According to the abstract, what fabrication process is used to make the chip?

Document section ::
# # #

Wireless Amperometric Neurochemical Monitoring Using an Integrated Telemetry Circuit

Authors

Masoud Roham, Amir-Kabir University of Technology
Jeffrey M. Halpern Jeffrey.Halpern@unh.edu, University of New Hampshire - Main CampusFollow
Heidi B. Martin, Case Western Reserve University
Hillel J. Chiel, Case Western Reserve University
Pedram Mohseni, Case Western Reserve University

Abstract

Abstract—An integrated circuit for wireless real-time monitoring of neurochemical activity in the nervous system is described. The chip is capable of conducting high-resolution amperometric measurements in four settings of the input current. The chip architecture includes a first-order ∆Σ modulator (∆ΣM) and a frequency-shift-keyed (FSK) voltage-controlled oscillator (VCO) operating near 433 MHz. It is fabricated using the AMI 0.5 µm double-poly triple-metal n-well CMOS process, and requires only one off-chip component for operation. Measured dc current resolutions of ∼250 fA, ∼1.5 pA, ∼4.5 pA, and ∼17 pA were achieved for input currents in the range of ±5, ±37, ±150, and ±600 nA, respectively. The chip has been interfaced with a diamond-coated, quartz-insulated, microneedle, tungsten electrode, and successfully recorded dopamine concentration levels as low as 0.5 µM wirelessly over a transmission distance of ∼0.5 m in flow injection analysis experiments.

# # #

Information supplied ::
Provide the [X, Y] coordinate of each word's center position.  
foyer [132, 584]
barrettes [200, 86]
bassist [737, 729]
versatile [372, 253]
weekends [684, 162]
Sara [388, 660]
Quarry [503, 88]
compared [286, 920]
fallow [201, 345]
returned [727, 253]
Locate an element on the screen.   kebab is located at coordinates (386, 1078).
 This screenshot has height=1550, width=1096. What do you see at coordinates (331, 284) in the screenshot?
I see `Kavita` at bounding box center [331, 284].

# # #

Response area :: The AMI 0.5 µm double-poly triple-metal n-well CMOS process.